A common mistake that students make with these two prepositions is assuming that they are always interchangeable. While both can be used to refer to something at a lower level than something else, there are certain circumstances where one should be applied over the other.

Under should be used when we are referring to something directly lower than something else, especially if it is in contact with, or covered by it.

“The dog is under the table.” (The table is covering the dog)

“He is wearing a t-shirt under his jacket.” (The jacket is in contact with and covering the t-shirt)

Below should be used when we are referring to something at a lower level than something else - though not directly under, in contact with, or covered by it.

“The television is below the shelves.”

“The climbers stopped to rest on a ledge below the top of the mountain.”


These two images demonstrate the difference in usage:


  1. The arrow is under the square:

Arrow.png

     2. The arrow is below the square:

Arrow 2.png


Learning to differentiate between the two is important. On a form, for example, you sometimes see an instruction like: “Do not write below this line.” The preposition below is chosen here deliberately to make the instruction more precise and eliminate any potential confusion. Below makes it clear that no matter how much space there is on the form below that line, you must not write on it. If under was used instead, the reader might mistakenly think that only the space directly under the line must not be written on, and that the rest can be.

To help understand how to accurately apply under and below, it is important to note their link to the prepositions over and above. In fact, it can be useful to look at them together, as under can be considered the opposite of over, whereas below is the opposite of above.

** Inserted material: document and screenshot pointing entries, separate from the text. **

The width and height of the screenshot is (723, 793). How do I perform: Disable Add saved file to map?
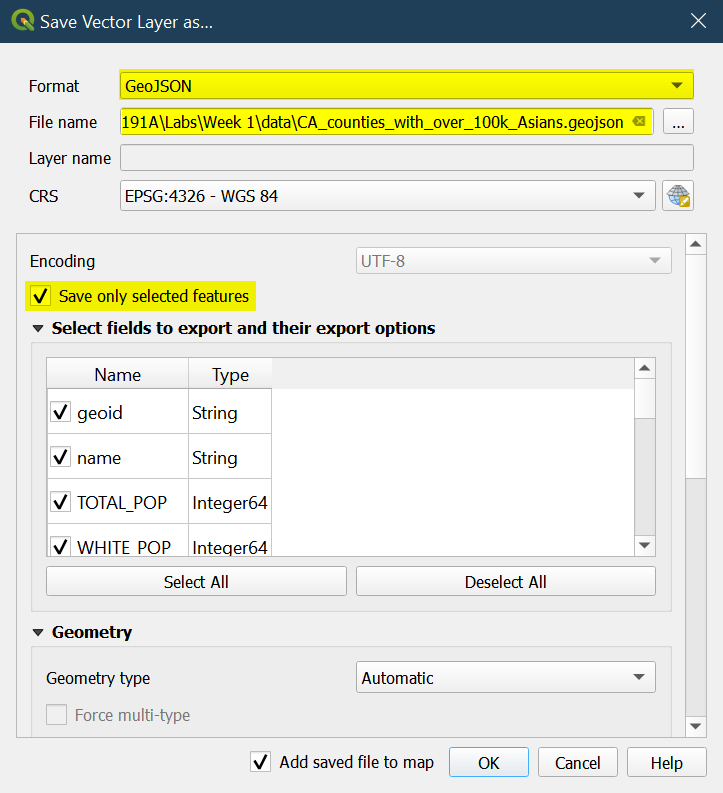tap(261, 762)
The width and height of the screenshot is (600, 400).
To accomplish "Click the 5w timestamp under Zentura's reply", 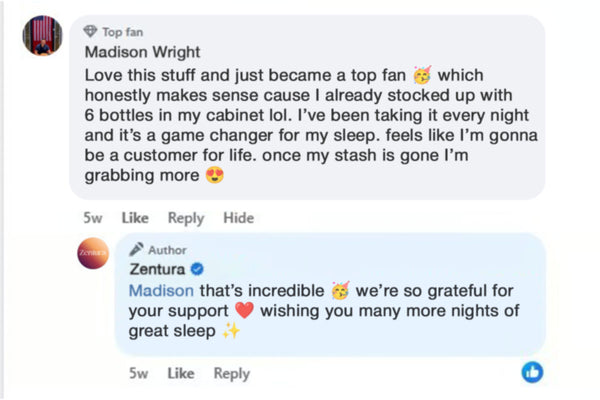I will [x=140, y=373].
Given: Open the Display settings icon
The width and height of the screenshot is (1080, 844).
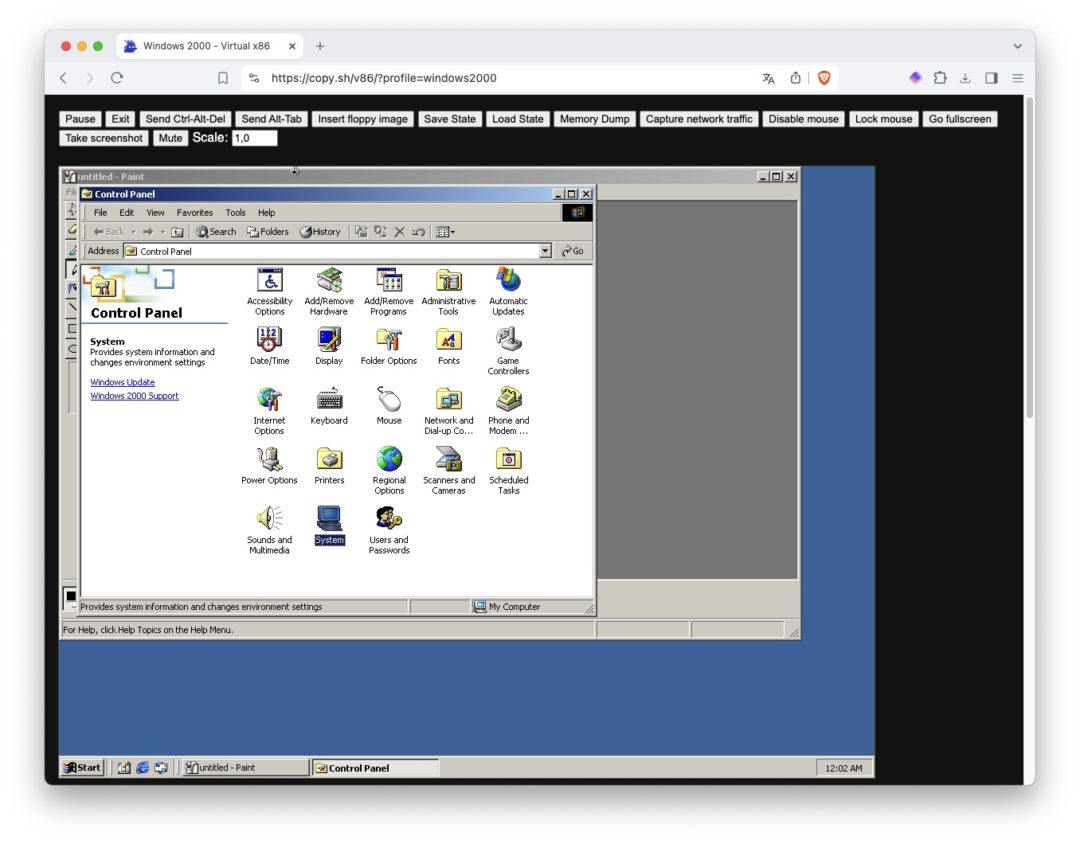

As we have seen in our page comparing Over and Above, over can refer to something at a higher level than the person or object we are describing, yet still connected to it in some way, either by being directly in contact, or covering at least some portion of it. If you said, “I put the blanket over the sleeping baby”, that means the blanket is higher than the baby but still in contact and covering it. It would then be true to say that “the sleeping baby is under the blanket”. That is because the baby is lower than the blanket, but the blanket is in contact and covering it.